The mood was lighter as Robert waited for the results. A couple days after his surgery he had more unexpected guests: clowns. It was Halloween and MUSC was alive with costumed characters. Like it or not Robert was thrown into the spirit of the holiday. The clowns wrapped him in toilet paper and the manchild was now The Mummy.
Meanwhile, the letters and cards were piling up. A get well card from the Gamecocks and Steve Spurrier, a fax from Nick Saban at Alabama, a pile of handmade cards from fifth graders in North Charleston, a letter from his former fourth grade teacher Mrs. Nix, a signed card from John McKissick and football archrival Summerville and a handwritten letter from Hanahan High School senior Jessica Smith.
Dear Robert Quinn,
Hello! You probably don’t know me, but my name is Jessica Smith and I am a senior at Hanahan High School. I heard what happened to you and I just want to say, I will keep you in my prayers … Everything happens for a reason, so keep your head up. I should know, my house was destroyed in a fire my eighth grade year …
Love,
Jessica Smith
Robert Quinn found out he had fans. Not football fans, but “life” fans. The cheering that once reverberated from the bleachers was now showering him with encouragement in letters, cards and emails. Even his opponents, the men he’s left flat on their backs on the football field and wrestling mat, reached out in support. All the kindness he poured into people he came in contact with, started coming back to him. Their support said something about Robert Quinn. It confirmed the message scrawled on the red, white and blue banner that that hangs outside the front doors at Fort Dorchester High School. It reads, “Patriots Show Respect!”
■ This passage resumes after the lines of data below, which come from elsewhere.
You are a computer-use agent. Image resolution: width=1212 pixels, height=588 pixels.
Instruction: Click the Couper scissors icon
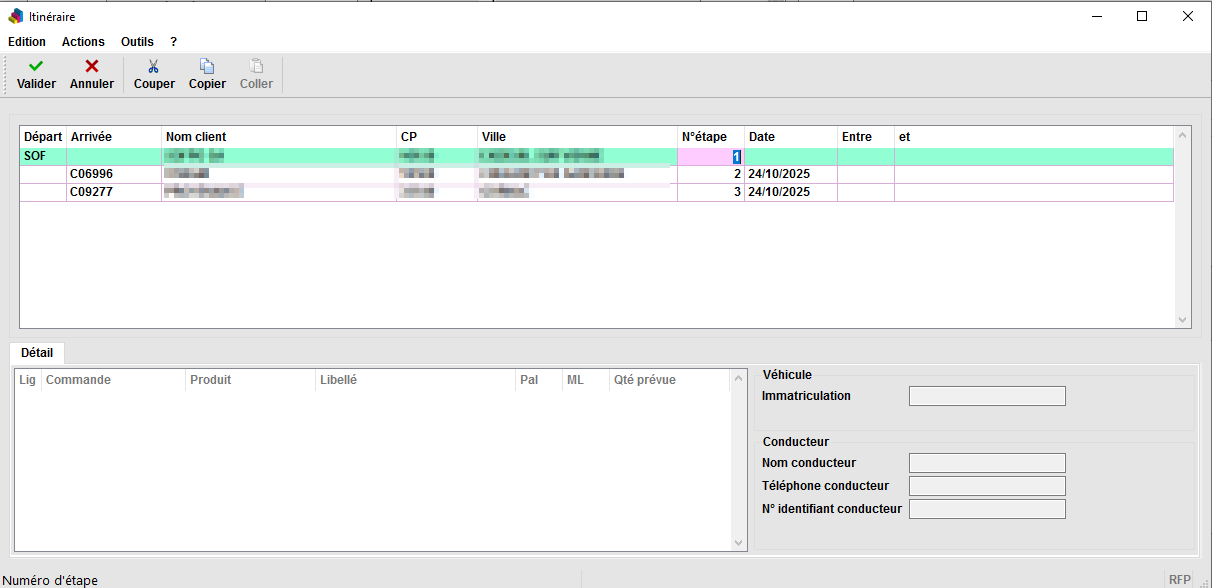click(x=154, y=66)
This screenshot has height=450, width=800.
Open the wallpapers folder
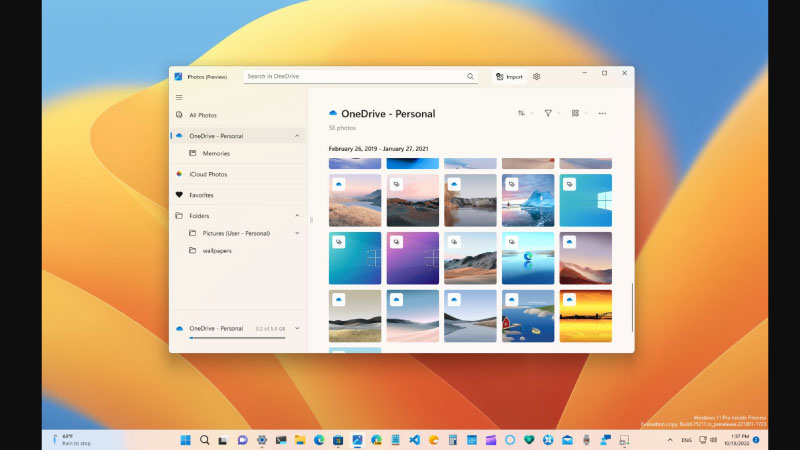(x=217, y=251)
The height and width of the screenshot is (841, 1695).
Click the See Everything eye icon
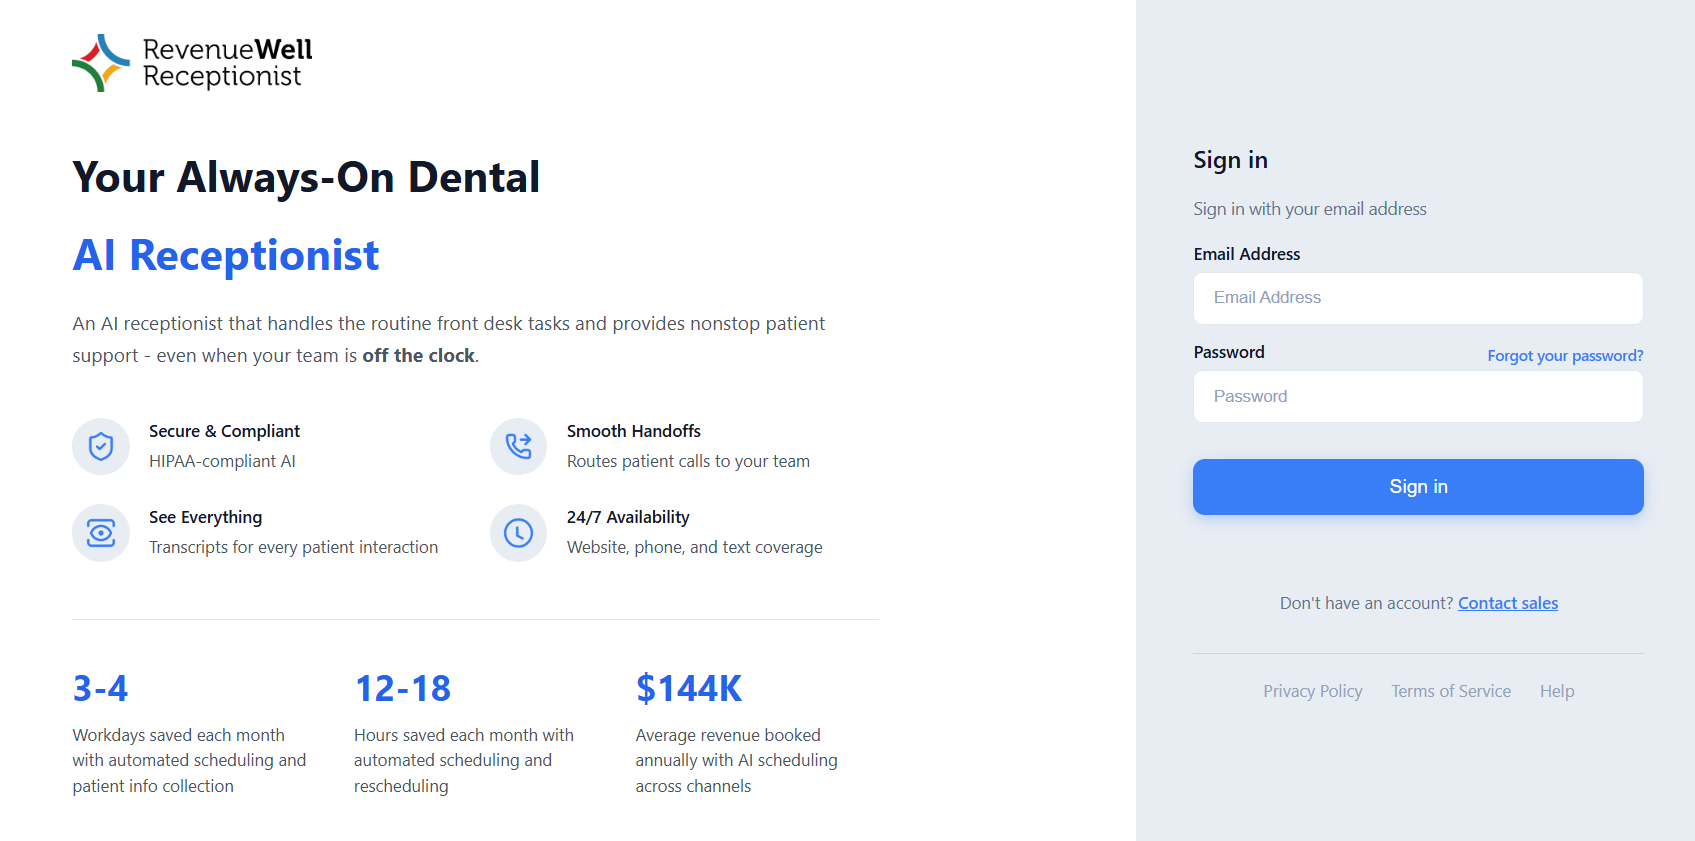coord(101,532)
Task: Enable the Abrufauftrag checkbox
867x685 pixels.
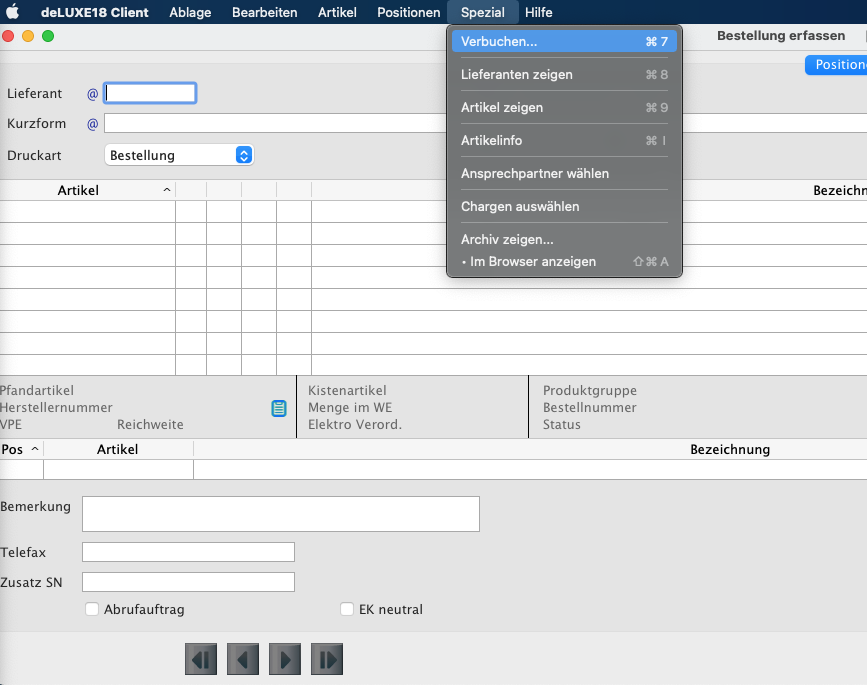Action: [92, 609]

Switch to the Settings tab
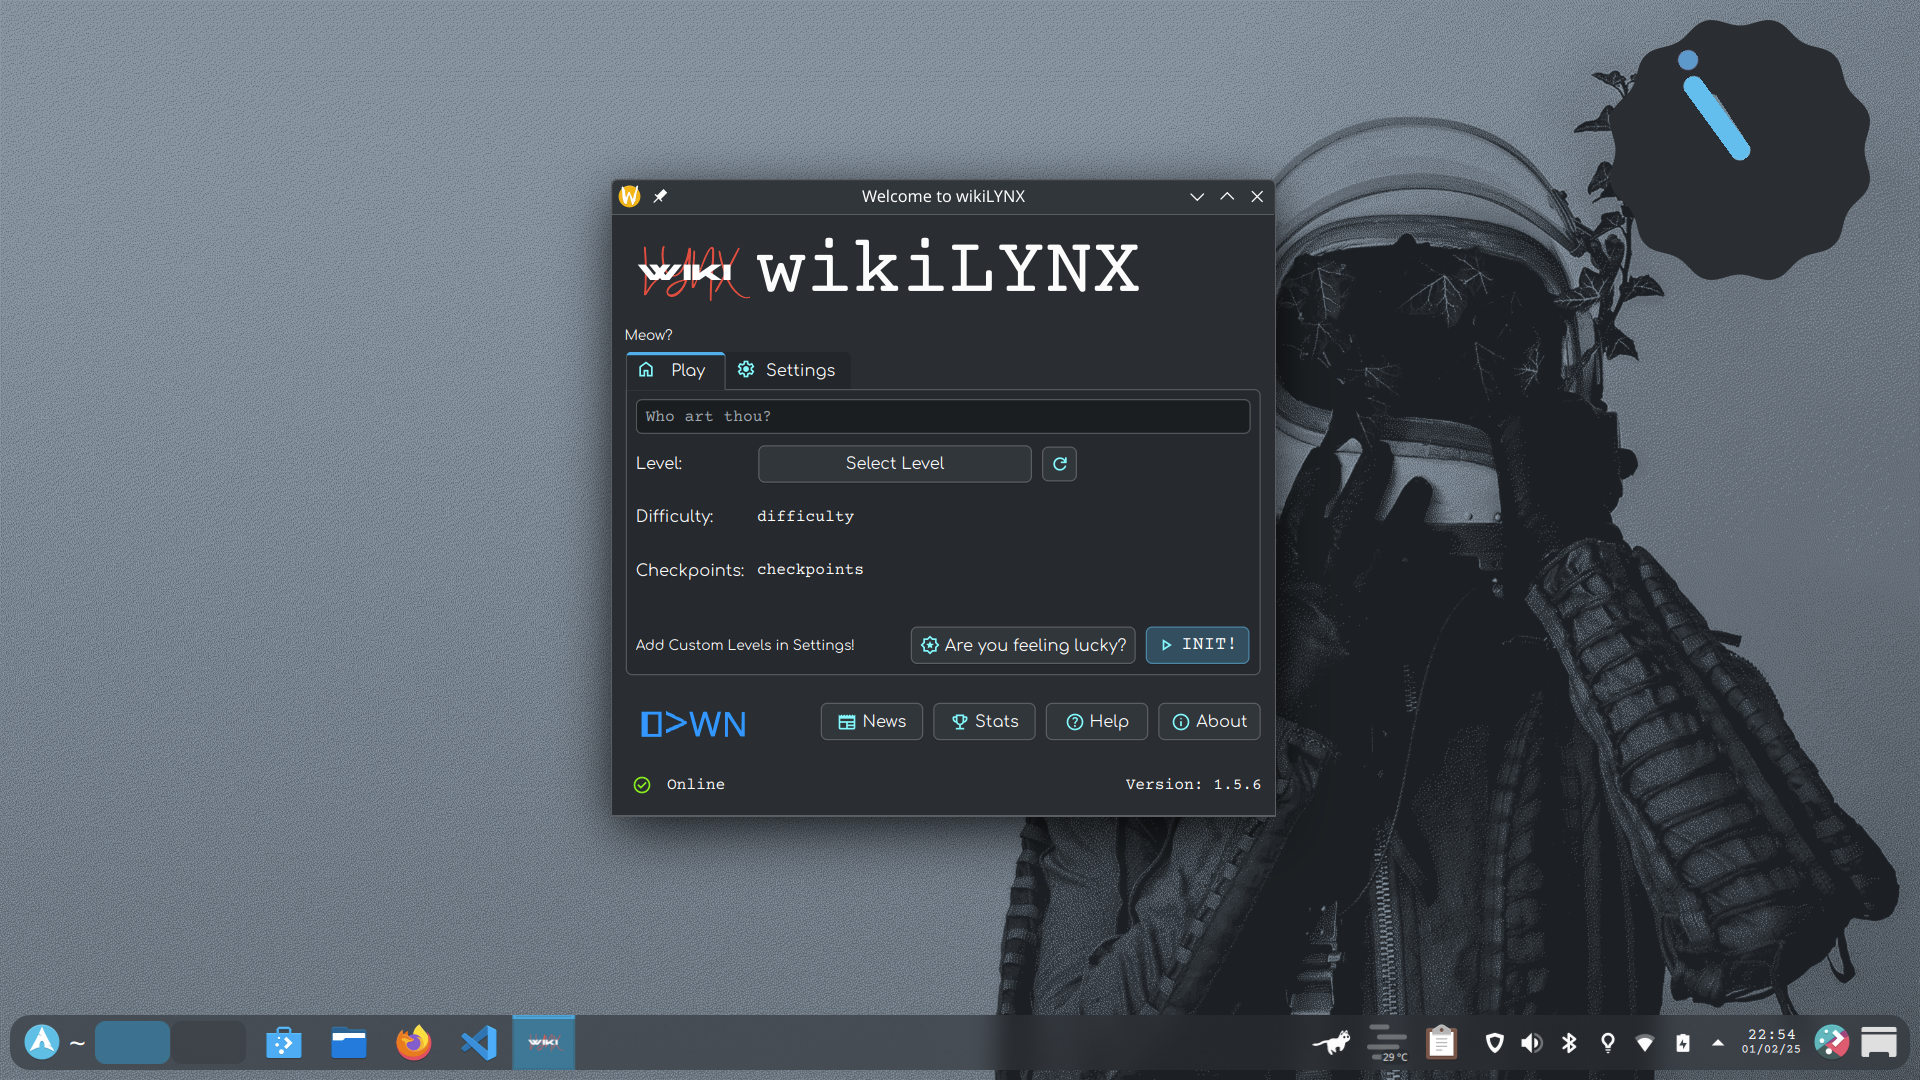(787, 370)
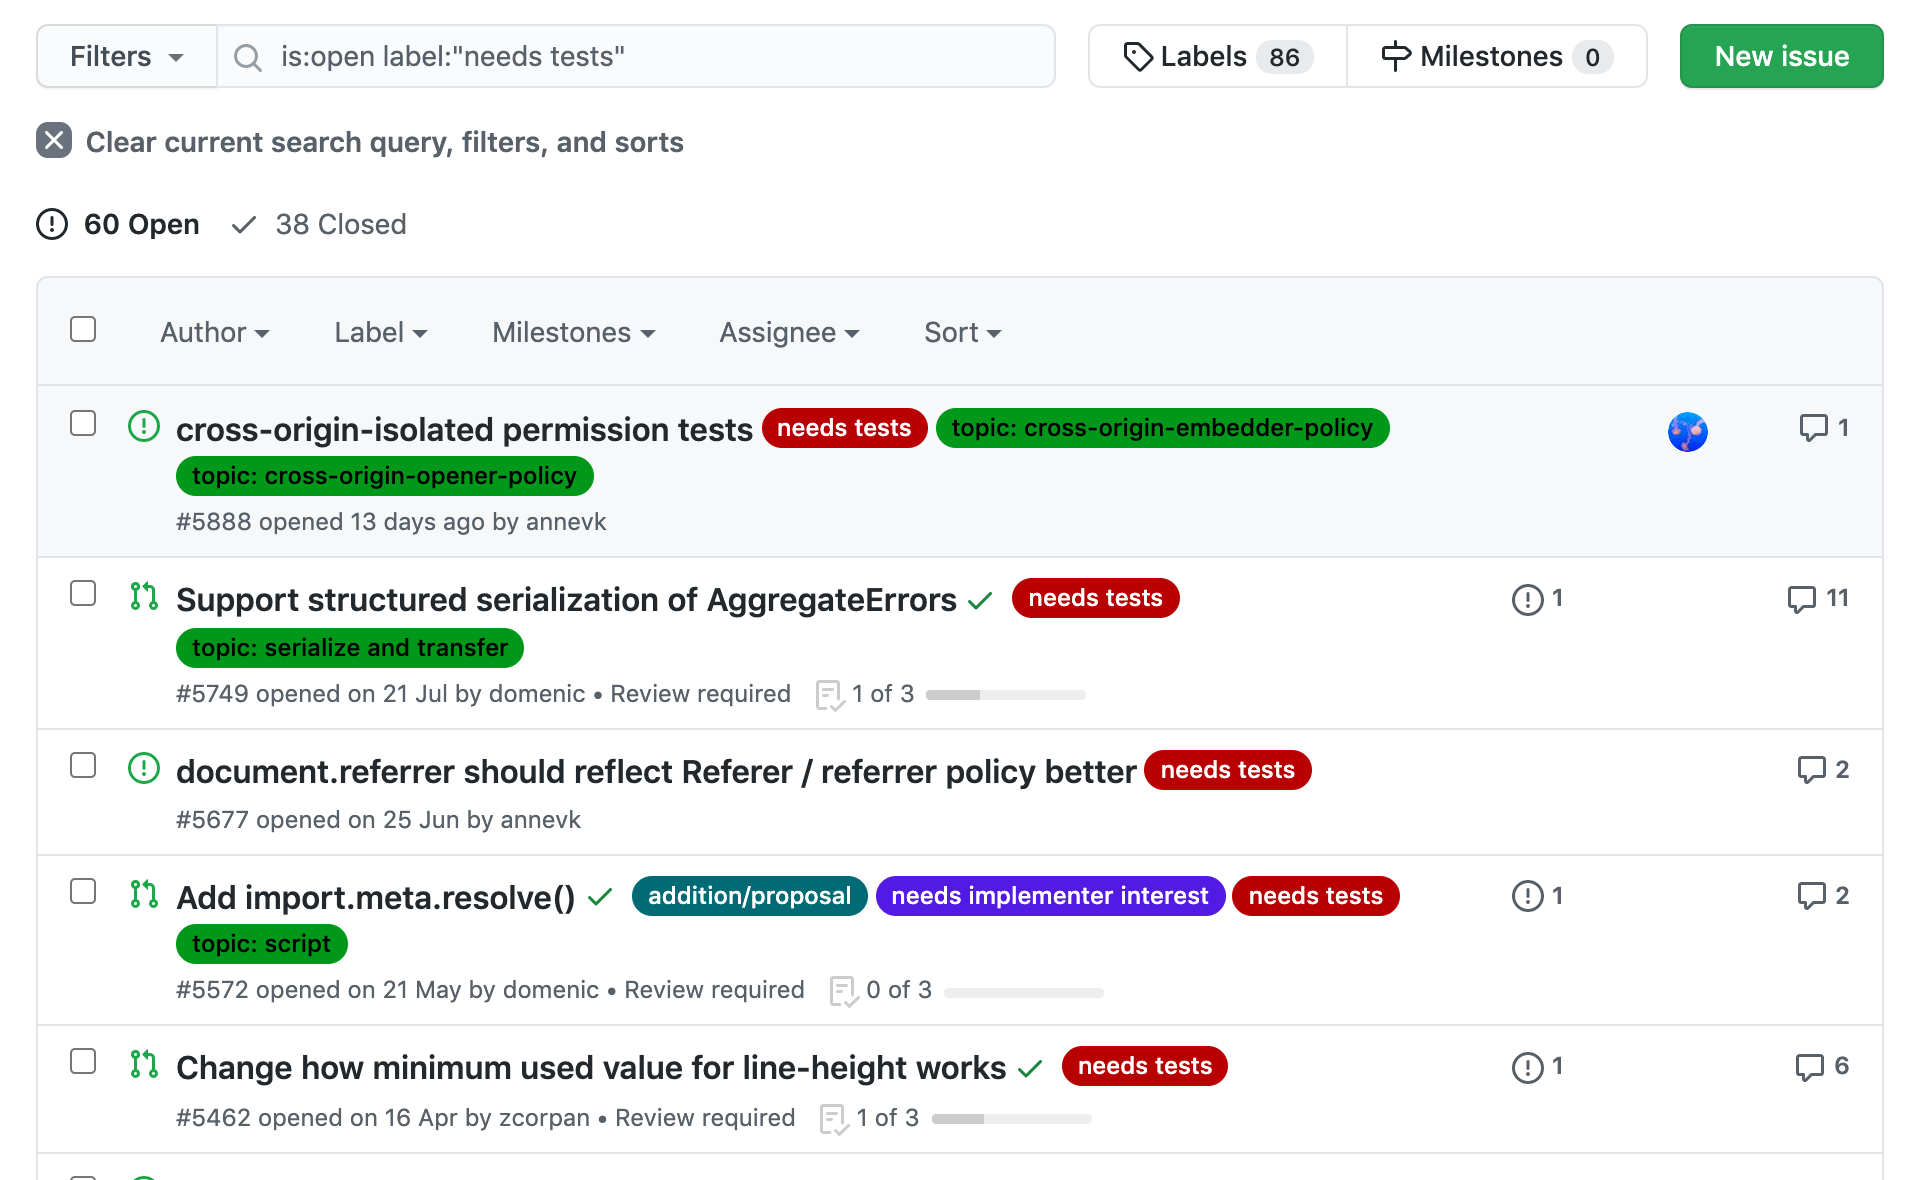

“Sometimes when you lose a really good athlete it hurts you,” said LaPrad. “But when you lose a really good athlete that everybody respects, and everybody cares about … they lost a teammate and they lost a friend. Sometimes you may have a great athlete on your team, people respect his athletic ability, but you may have 10 or 15 people who don’t really care very much for him.”
Serendipity
The next day the doctor revealed Robert’s biopsy results. The tumor was benign. Maria’s prayers were answered. Robert’s were too. He’d play football again and months later, on Signing Day, he made it official: Robert Quinn would play college football for the University of North Carolina Tarheels.
Maybe its serendipity, or maybe pure coincidence, but as Robert Quinn sat in the football offices at the University of North Carolina he looked out the window and there it was: The UNC Lineberger Comprehensive Cancer Center.
“If you look out my window, it’s about 175 yards from here,” said head coach Butch Davis. “I told him (Robert), if anything ever reoccurred, you are going to have access to the best medical facility in the country.”
In September, Robert started his first game at linebacker for UNC. He has come so far, but he is never apart from his experience. Robert Quinn is the only known active Tarheel playing with a brain tumor and he is reminded daily of his journey, when he glances in the mirror and sees the scar. The mark has become a source of strength and a humbling reminder of the gift of life.
“Just don’t take anything for granted,” Robert says today. “Life is very special. It’s not mine. It’s a gift from God.”